### [任务目标]
下方的树状数组题解代码中，有哪些数组以 N 为长度声明？请列出它们的名字。

### [文档节选]
· · ·

树状数组
单点修改 + 单点查询
楼兰图腾
参考题解
#include <iostream>
#include <cstdio>
#include <cstring>
using namespace std;
const int N = 2e5+5;
typedef long long LL;
int n;
int a[N];
int treeMessage[N]; //the cnt of i
int ll[N], lg[N], rl[N], rg[N];
int lowbit(int x)
{
return x & (-x);
}
void add(int x, int v)
{
for(; x <= n; x += lowbit(x))
{
treeMessage[x] += v;
}
}
// the sum of treeMessage[i], i: 1~x
int query(int x)
{
int ans = 0;
while(x > 0)
{
ans += treeMessage[x];
x = x - lowbit(x);
}
return ans;
}
int main()
{
cin >> n;
for(int i = 1; i <= n; ++ i)

· · ·

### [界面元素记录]
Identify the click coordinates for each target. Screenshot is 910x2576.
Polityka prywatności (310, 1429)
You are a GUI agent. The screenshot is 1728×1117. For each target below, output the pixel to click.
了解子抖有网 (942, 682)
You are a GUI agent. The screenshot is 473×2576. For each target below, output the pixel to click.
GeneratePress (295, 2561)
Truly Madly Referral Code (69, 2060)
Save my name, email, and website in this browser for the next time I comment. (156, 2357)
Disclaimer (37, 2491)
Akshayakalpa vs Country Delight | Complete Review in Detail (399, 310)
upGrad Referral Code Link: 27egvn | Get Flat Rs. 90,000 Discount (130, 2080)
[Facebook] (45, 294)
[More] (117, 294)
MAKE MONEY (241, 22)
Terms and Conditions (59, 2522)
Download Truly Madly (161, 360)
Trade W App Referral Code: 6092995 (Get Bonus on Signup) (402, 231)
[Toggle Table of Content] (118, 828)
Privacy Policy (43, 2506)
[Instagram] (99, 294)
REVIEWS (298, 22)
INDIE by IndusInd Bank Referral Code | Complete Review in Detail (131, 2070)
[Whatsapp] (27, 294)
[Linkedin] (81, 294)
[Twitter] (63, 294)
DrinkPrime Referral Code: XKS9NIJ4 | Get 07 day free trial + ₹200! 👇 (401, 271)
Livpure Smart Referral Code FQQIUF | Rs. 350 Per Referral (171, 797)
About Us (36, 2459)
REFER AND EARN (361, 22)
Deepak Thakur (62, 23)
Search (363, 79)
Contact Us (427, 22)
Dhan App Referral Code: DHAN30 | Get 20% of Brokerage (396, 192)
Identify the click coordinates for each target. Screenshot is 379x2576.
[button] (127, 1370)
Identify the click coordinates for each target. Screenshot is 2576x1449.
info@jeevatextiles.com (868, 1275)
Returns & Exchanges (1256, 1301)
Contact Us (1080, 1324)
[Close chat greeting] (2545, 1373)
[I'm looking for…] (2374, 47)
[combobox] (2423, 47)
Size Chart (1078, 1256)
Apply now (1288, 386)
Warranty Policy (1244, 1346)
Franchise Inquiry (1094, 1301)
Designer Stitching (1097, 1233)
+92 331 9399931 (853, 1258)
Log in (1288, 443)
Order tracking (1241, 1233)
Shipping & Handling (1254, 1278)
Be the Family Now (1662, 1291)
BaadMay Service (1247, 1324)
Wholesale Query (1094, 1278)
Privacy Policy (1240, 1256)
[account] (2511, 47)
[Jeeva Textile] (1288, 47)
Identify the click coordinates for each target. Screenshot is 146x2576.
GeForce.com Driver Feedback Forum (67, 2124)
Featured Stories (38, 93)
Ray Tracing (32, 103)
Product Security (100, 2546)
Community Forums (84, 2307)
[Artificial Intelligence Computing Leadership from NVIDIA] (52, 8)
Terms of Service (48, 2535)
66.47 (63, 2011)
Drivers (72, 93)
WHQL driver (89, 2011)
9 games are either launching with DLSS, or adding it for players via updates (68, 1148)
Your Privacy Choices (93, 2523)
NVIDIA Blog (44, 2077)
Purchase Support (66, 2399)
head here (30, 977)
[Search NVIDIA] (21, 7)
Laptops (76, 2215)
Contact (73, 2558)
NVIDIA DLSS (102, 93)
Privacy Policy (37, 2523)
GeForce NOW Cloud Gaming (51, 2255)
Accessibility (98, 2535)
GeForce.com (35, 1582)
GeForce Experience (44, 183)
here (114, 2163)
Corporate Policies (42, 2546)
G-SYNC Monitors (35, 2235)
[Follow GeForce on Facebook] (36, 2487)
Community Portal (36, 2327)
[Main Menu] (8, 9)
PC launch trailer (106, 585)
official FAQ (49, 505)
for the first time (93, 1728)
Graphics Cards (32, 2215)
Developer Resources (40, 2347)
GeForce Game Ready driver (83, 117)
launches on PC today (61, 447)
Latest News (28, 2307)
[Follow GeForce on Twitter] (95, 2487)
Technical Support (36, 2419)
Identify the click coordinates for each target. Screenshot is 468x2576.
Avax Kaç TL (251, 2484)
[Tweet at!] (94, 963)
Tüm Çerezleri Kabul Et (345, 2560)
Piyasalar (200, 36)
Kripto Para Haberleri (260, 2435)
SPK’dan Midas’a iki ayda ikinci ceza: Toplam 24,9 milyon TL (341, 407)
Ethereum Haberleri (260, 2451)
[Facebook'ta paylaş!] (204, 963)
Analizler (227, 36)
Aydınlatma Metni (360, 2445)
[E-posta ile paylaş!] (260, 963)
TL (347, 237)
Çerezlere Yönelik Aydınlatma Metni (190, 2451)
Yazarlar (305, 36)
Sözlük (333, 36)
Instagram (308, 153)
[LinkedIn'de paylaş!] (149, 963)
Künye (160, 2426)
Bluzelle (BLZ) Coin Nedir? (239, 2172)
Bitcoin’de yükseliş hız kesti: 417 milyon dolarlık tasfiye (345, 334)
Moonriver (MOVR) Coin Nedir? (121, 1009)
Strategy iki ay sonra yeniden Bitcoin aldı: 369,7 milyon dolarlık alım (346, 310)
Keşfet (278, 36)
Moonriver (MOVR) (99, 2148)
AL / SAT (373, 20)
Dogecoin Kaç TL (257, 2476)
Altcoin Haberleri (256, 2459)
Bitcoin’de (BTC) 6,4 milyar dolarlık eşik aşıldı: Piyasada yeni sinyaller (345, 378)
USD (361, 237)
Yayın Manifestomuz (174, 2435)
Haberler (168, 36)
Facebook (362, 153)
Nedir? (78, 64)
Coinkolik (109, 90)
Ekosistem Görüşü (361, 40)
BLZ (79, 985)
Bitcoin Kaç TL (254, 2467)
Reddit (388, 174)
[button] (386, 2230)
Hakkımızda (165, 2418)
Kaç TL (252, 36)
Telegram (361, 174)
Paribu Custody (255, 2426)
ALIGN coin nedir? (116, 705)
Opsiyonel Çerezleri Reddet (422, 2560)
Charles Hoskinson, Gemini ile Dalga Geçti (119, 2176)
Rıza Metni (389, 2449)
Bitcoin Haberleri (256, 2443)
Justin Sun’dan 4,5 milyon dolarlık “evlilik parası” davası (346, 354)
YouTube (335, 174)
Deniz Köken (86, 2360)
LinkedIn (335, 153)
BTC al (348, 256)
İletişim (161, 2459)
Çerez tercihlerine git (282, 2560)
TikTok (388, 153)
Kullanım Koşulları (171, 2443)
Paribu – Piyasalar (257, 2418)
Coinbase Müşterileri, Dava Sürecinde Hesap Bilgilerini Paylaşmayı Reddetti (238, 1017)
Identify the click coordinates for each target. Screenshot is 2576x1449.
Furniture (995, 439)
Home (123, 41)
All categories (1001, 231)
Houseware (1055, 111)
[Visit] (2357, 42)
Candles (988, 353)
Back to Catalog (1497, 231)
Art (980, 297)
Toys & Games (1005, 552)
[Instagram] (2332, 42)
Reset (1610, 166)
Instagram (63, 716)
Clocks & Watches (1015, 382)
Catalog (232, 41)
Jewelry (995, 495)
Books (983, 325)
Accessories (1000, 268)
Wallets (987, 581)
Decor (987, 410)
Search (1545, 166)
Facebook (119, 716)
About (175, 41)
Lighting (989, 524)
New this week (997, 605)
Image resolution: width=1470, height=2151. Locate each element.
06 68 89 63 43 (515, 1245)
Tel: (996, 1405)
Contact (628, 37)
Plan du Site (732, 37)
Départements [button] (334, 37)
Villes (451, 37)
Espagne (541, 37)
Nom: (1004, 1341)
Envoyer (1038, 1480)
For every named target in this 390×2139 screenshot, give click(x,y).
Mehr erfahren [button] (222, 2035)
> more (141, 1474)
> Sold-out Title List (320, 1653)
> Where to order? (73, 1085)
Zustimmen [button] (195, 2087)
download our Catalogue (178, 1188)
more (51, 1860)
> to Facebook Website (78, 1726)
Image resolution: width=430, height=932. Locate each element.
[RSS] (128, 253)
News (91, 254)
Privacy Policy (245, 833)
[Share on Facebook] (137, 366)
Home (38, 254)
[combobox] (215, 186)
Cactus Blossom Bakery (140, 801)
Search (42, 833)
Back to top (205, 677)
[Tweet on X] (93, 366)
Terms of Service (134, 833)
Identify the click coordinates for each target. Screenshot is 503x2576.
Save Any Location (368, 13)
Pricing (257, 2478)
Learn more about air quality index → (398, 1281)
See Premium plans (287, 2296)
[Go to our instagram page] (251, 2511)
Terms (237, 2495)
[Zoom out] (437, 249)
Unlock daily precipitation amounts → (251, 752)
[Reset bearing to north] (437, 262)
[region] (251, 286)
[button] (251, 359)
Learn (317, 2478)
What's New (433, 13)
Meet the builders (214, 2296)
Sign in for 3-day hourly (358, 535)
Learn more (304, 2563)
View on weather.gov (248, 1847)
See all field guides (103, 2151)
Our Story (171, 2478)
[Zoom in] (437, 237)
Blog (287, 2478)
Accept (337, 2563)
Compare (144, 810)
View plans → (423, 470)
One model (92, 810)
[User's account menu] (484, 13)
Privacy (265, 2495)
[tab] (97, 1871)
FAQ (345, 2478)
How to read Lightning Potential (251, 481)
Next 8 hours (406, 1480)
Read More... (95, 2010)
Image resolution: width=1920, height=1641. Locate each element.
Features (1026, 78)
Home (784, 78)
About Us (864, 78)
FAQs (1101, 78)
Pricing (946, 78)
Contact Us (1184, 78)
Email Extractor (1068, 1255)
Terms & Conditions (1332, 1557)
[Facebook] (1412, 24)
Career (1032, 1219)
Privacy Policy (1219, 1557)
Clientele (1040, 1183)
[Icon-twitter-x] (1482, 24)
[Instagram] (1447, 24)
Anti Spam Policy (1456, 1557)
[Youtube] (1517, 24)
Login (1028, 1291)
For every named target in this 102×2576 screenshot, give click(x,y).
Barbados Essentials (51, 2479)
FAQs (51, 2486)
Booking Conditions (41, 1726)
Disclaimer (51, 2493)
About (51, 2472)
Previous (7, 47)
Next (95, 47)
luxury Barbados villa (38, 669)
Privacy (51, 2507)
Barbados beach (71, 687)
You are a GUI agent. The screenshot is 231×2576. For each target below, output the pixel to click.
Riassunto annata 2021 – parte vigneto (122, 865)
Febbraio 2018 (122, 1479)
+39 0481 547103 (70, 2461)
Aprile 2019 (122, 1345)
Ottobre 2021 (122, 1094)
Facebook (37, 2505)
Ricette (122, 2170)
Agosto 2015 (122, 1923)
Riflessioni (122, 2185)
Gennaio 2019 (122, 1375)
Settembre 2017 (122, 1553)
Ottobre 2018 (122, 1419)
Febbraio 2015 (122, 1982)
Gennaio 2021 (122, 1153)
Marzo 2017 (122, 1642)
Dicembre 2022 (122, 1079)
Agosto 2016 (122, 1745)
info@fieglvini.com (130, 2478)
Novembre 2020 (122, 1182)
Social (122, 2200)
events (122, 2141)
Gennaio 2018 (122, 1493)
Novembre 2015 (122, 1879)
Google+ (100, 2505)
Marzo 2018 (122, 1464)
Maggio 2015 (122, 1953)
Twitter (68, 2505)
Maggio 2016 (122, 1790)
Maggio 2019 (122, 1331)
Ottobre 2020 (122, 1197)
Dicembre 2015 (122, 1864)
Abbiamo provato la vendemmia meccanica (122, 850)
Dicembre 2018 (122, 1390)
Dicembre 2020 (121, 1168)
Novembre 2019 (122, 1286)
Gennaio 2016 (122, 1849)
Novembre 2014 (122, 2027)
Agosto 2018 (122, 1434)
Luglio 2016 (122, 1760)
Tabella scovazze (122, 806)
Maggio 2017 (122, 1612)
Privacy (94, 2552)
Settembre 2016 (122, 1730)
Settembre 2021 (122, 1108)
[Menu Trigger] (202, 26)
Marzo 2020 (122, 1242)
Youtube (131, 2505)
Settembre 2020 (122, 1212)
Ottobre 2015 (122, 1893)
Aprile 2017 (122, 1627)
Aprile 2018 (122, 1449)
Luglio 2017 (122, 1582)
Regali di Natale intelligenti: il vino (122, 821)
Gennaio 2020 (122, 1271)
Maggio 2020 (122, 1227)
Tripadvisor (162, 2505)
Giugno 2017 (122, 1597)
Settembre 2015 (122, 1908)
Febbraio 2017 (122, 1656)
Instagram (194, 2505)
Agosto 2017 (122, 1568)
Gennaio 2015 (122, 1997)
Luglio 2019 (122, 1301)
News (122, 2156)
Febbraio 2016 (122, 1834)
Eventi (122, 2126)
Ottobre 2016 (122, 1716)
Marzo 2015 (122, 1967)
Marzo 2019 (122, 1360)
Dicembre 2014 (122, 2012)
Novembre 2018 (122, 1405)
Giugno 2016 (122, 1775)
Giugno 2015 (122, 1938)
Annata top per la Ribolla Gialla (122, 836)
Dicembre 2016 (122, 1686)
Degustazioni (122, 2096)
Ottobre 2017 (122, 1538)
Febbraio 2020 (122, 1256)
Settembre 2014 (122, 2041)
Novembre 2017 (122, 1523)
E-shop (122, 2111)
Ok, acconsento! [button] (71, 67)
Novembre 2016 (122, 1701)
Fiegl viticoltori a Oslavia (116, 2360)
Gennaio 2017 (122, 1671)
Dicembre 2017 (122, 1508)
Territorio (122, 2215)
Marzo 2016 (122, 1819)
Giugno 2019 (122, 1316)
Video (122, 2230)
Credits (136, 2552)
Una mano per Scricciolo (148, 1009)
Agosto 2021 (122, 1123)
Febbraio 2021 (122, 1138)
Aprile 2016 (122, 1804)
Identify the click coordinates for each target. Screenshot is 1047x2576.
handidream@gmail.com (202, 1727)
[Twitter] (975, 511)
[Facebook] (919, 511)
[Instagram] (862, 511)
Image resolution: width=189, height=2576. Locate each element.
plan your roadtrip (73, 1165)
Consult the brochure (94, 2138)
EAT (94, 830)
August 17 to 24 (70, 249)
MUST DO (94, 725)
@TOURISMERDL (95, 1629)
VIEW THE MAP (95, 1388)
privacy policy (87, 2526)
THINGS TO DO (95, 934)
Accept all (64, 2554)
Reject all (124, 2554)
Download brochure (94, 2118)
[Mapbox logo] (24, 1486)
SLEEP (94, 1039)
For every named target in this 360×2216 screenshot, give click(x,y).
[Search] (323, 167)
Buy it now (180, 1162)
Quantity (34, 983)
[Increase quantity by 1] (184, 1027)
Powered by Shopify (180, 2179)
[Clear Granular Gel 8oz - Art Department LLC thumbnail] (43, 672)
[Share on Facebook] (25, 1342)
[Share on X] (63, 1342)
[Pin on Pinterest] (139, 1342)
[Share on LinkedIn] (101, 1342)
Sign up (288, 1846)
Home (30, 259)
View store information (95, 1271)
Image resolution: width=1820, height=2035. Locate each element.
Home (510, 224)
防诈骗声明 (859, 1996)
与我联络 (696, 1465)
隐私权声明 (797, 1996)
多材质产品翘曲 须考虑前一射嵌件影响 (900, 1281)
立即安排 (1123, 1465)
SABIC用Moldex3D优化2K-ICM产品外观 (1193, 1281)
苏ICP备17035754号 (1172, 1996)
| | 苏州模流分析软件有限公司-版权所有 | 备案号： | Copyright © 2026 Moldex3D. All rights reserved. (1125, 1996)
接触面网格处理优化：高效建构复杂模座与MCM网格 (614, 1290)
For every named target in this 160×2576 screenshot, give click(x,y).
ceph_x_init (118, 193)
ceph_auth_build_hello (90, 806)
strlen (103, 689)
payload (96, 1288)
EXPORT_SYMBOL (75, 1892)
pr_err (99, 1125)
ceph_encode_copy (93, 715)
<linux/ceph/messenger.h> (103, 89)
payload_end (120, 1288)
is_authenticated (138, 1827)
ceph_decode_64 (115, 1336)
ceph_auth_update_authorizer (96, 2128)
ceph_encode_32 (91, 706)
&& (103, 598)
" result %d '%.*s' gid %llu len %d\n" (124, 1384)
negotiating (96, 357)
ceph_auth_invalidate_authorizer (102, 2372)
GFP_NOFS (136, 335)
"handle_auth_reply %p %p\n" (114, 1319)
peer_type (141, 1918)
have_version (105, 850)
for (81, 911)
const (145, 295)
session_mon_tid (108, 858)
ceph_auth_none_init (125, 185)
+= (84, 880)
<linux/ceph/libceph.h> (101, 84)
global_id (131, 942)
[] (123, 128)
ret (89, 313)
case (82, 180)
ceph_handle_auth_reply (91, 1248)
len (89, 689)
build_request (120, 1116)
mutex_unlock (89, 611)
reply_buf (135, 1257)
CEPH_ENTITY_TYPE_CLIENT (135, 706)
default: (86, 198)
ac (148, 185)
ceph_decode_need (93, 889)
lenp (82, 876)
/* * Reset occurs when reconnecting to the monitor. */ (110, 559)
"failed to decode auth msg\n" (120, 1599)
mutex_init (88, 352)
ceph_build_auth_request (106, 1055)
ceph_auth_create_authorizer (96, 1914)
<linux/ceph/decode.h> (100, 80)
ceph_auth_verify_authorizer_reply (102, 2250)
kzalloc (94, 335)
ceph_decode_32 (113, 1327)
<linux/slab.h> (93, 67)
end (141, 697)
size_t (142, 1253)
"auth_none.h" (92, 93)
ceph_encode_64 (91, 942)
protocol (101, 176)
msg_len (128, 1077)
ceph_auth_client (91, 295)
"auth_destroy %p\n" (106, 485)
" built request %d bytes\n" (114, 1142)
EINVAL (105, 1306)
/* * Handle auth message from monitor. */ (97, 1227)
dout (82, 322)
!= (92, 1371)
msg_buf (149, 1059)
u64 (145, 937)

· · ·

### [结果如下]
a、treeMessage、ll、lg、rl、rg